12月に作成した個人の実行計画を、PDCAを回しつつ、3か月に1回、ブラッシュアップしていきます。当初は、『そんなことをやらなくても構わない』、『給料分をちゃんと働けば、それでよし』などと、我関せずの社員がいたことも事実で、定着には時間がかかりました。しかし、会社として経営計画を明確に示し、そこから落とし込んだ自分の実行計画に、社員がコミットメントできるようになり、自ずと、『では、その計画において、目標達成のために、私は何をすべきか』と考えるようになってきました。
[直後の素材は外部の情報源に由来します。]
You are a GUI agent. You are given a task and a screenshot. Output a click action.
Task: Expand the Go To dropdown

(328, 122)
このようなコミットメントができるようになったことは、社員が成長したことの証とも言えます」
事業計画を作成することのメリットは、佐藤さんが述べておられるように、会社の目標が明確になるので、そこから、各部門や各従業員の目標や活動内容が明確になることです。事業計画の作成について否定的な経営者の方は少なくないですが、そのような方たちは、将来のことは分からないのだから、計画を立てることに意義を感じないと考えているようです。しかし、佐藤さんの説明からも分かるように、事業計画は、会社、各部門、各従業員の目標や行動を明確にすることであり、それに向かってコミットする(積極的に活動に臨んで。目標の達成を約束する)ことを可能にすることです。
言うまでもありませんが、目標が漠然としている会社より、目標が明確であり、行動すべき内容が明確な会社の方が、活動が効率的であり、目標を達成することも容易になるでしょう。ただ、この、事業計画を作成することは、労力が必要なことは確かです。だからといって、事業計画を作成せず、成行的な活動を続けていれば、ライバルとの競争に敗れてしまいます。したがって、地味な活動に思われる事業計画策定と、それに基づいた活動の定期的な振返りは、社長を始めとしたマネジメント層にとって、競争力を高めるために重要な管理活動ということができます。